◆ **Aim of the task**: Each line that contains "Viewport" needs to be copied from the listing.

◆ **Records for this exercise**:
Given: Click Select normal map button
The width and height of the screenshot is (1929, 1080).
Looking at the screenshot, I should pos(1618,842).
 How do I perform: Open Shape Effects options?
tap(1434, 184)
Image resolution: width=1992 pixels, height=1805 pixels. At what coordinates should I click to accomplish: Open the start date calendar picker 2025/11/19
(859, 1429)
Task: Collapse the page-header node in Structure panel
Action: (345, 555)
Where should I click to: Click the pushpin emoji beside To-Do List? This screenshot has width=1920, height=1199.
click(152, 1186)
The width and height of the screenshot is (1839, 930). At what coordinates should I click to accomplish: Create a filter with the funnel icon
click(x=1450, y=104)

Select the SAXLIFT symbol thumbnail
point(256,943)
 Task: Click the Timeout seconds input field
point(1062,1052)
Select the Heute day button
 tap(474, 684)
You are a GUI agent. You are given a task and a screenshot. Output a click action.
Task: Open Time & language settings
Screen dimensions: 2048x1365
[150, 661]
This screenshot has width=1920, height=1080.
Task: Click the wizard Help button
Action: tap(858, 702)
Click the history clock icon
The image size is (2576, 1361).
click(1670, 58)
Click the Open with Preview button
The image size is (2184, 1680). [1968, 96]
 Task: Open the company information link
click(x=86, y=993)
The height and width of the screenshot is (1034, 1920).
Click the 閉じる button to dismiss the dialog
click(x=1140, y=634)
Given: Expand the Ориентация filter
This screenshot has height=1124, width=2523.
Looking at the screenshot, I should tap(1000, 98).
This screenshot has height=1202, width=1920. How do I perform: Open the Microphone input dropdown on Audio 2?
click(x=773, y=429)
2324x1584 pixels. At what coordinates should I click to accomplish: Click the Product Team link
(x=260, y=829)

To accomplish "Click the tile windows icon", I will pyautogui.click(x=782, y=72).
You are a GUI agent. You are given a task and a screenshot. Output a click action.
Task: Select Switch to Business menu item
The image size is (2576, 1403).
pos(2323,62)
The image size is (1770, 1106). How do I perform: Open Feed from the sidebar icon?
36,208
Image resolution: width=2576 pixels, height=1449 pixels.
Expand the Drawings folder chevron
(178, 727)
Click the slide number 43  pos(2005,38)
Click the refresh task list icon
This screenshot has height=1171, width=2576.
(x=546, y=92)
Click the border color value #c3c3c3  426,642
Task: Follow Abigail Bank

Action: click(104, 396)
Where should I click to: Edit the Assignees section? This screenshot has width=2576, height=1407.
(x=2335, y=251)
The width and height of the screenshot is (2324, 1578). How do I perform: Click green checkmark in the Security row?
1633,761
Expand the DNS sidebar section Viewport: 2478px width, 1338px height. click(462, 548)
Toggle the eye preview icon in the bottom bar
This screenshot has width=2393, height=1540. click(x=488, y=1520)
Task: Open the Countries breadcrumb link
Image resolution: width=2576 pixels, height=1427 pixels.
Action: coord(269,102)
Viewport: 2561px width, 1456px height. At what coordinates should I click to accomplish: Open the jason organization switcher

◆ **Result below**:
Expand the DNS sidebar section Viewport: 2478px width, 1338px height. click(462, 548)
Viewport: 2561px width, 1456px height. At what coordinates should I click to accomplish: Open the jason organization switcher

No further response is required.